Otra vez vi que eso era bueno, y mejor aún, cuando la marimba acompañó a los
tamales, al cochito y la sopa de chipilín… Al regresar al hotel se oía otra vez
la marimba y unos bailarines se movían de manera grácil con máscaras de hombres
rubios y barbados. Era la danza de Los Parachicos.
El zoológico “Miguel Álvarez del Toro” o ZOOMAT fue la hora de sentir la selva, con
chachalacas y ardillas a cada paso. La guía advirtió sobre el recorrido cuesta
arriba (y luego cuesta abajo) de 2.5 kms.: “Deben tener cuidado los
hipertensos. Me avisan si sienten que les falta el aire o se marean”. Explicó
que oiríamos el rugir del jaguar y el llamado a la hembra del mono saraguato. Estar
allí fue volverse parte del verde. Éramos un grupo de mujeres. La guía
explicaba que el tejón era un ser solitario porque únicamente acudía a la
hembra para aparearse; algunas dijeron que su marido desde ahora se llamaría Tejón.

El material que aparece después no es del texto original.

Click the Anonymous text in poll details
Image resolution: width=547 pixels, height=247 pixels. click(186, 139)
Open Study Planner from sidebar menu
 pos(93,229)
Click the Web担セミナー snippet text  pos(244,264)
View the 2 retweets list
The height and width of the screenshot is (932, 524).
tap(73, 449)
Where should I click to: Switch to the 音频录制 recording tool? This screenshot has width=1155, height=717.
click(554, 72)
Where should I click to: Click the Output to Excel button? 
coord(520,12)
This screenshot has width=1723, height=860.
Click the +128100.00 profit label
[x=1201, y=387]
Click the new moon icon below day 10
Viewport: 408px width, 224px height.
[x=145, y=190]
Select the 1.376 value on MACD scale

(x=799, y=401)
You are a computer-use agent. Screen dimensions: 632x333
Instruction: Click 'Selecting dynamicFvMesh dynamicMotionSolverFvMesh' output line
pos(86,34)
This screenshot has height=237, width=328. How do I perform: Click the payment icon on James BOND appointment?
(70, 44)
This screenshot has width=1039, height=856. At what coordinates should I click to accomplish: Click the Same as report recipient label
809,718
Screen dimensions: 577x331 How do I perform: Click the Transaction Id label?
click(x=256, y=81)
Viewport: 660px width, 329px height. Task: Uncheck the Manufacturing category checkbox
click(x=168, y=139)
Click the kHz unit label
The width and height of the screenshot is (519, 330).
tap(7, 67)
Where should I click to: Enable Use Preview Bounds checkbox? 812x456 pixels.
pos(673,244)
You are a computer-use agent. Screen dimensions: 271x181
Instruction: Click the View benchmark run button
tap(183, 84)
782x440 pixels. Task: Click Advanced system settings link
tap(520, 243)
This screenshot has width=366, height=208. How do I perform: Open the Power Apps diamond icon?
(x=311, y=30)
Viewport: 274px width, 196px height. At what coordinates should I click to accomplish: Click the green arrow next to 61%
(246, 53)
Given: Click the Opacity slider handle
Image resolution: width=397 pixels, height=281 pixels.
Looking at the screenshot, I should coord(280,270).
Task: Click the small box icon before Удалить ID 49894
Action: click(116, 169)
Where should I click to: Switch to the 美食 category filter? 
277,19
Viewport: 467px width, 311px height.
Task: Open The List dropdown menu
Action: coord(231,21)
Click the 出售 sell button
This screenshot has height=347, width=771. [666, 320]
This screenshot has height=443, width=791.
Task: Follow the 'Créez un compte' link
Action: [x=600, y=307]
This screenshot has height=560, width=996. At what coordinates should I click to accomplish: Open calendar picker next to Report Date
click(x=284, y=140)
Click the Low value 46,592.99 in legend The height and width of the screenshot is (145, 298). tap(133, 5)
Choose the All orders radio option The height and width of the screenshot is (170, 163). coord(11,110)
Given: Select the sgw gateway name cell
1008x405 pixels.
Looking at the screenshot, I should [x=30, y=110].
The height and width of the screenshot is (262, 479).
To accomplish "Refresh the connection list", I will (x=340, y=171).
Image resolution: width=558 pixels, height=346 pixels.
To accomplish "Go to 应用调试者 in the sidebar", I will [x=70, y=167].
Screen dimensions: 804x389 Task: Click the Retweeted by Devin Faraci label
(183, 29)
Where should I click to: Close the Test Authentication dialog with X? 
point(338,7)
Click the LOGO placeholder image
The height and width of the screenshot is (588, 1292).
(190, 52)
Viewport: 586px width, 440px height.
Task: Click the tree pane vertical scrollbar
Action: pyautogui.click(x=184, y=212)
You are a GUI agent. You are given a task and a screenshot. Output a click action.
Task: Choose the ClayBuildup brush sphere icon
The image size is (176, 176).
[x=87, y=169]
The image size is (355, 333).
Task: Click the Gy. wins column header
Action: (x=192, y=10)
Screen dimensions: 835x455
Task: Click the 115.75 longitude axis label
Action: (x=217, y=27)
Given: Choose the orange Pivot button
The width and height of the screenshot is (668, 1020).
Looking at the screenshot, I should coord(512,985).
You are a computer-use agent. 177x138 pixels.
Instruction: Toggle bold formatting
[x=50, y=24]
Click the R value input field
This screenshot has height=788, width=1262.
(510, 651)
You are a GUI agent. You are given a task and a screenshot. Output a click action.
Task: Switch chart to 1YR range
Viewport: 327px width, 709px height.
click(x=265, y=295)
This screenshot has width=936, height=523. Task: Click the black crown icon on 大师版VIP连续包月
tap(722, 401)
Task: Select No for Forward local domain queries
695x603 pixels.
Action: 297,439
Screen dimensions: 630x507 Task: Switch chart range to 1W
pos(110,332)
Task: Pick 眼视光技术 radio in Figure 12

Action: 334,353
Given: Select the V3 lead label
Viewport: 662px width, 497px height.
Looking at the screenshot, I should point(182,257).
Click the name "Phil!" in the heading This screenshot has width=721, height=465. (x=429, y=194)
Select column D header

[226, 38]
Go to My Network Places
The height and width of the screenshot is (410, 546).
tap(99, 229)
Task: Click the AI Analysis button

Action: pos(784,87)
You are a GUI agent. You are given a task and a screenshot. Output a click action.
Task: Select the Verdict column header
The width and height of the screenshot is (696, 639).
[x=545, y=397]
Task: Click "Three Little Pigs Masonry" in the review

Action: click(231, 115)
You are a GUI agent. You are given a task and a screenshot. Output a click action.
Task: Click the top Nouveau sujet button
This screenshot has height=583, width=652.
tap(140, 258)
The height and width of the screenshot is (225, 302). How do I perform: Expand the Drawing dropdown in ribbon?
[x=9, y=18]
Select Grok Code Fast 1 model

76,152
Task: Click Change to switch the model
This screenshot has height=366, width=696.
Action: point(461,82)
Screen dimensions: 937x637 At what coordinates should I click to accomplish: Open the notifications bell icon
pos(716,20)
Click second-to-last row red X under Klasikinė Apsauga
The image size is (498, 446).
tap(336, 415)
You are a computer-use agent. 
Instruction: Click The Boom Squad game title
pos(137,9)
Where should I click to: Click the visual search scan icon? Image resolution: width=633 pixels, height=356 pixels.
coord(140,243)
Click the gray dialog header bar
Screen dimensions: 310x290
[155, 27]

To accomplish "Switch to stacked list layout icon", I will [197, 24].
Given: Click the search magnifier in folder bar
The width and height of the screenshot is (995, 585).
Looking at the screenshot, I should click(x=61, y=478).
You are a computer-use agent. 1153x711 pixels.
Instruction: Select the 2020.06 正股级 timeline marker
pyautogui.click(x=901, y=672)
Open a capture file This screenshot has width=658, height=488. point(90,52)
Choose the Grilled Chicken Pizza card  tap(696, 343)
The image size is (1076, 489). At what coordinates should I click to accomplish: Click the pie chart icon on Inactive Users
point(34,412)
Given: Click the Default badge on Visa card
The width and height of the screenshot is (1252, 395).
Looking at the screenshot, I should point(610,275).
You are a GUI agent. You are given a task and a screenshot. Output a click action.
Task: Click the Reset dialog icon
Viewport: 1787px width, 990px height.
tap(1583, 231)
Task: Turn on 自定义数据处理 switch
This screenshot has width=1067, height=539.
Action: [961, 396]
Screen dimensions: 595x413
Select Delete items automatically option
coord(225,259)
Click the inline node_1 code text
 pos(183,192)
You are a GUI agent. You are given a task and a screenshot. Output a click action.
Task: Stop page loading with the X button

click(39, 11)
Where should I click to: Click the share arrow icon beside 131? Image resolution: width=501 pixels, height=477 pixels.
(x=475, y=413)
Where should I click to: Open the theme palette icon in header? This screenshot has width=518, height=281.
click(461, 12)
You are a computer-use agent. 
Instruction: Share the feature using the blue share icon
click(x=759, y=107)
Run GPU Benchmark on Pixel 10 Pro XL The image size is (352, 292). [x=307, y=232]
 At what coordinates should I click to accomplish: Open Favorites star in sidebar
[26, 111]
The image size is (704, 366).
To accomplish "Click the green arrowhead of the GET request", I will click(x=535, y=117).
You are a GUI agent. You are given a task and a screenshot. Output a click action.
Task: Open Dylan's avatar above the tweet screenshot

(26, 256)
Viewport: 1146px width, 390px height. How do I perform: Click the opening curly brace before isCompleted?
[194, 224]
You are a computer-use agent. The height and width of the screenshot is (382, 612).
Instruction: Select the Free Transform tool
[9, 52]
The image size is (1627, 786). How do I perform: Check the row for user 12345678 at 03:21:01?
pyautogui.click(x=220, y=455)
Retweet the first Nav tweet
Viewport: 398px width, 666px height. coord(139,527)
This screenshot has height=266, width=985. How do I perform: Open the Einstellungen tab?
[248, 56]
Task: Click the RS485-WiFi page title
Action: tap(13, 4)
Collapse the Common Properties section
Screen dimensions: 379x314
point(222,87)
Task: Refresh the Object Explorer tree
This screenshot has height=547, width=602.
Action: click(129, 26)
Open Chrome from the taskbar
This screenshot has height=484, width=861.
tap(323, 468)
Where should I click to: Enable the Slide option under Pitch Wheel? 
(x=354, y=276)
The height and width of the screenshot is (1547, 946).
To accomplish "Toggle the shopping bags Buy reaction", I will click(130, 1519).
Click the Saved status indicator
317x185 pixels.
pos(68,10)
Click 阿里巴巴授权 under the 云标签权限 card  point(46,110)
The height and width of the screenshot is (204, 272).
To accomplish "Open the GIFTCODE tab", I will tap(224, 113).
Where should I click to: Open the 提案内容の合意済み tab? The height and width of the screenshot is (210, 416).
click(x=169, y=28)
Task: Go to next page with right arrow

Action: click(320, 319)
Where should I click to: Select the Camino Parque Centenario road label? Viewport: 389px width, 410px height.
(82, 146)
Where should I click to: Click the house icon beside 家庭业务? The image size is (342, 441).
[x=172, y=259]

Qué la zorra tenía hábitos nocturnos y que era trepadora: “Yo conozco varias de
ésas”, alegaban. Luego reírse porque el jaguar era un gatote, el cocodrilo una
lagartijota, la serpiente una lombrizota y así… Eso era la evolución y de acuerdo
a ello concluir que el chango era simplemente un hombrecillo peludo. Así entre grandes
y viejos árboles, de trecho en trecho aparecían leyendas que nos recordaban destrucción
de la naturaleza hecha por el humano.
Hubo
una mañana de paseo por el Cañón del Sumidero en el río Grijalva. Antes de
llegar al lugar donde rentan las lanchas vi un hotel de paso que se llamaba
“Sumidero” (sic). Al embarcar nos entregaron un chaleco salvavidas de color
rojo que olía intensamente a sudor. El consuelo sería que el siguiente que se lo
pusiera le habríamos agregado lo propio.
Las cascadas (en especial la llamada árbol de navidad), la cueva rosa, los
pelicanos, las garzas, los cocodrilos… Todo aquello era bueno hasta que nos
topamos con la basura: grandes montones de botellas de plástico contaminado el
río Grijalva.
Luego,
San Juan Chamula. Bajamos del camión y dos niñas tzotziles nos recibieron
repitiendo: “Después” “Al ratito”. Sólo hablaban su lengua pero imitaban lo que
el turista les decía cada vez que ofrecían sus artesanías. La iglesia católica
del pueblo resultó extraña. Cobraban 20 pesos por entrar y prohibían tomar
videos, fotografías y hablar por teléfono. Había también turistas franceses, italianos
y alemanes. El templo olía a copal al igual que todo el pueblo. Adentro, diez
grupos de oradores hincados. Todos tenían enfrente veladoras prendidas y
gallinas que sacrifican cada determinado tiempo. Fue raro ver a un indígena
dentro (seguramente autoridad) hablando por teléfono celular portando un
llamativo reloj y joyas. El ritual incluía Coca-Cola, a la que le hacían una
"limpia" con la gallina a la que le torcerían el pescuezo. Los extranjeros
mostraban un discreto horror ante eso. Al salir compré postales del interior y desprecié la del Subcomandante
Marcos.
Me falta decir tanto sobre lo que vi y lo que no: los museos, iglesias y la visión de indígenas con
los párpados a medio camino y su mirada de vidrio por el efecto del posh: aguardiente
de poca agua y mucho ardiente.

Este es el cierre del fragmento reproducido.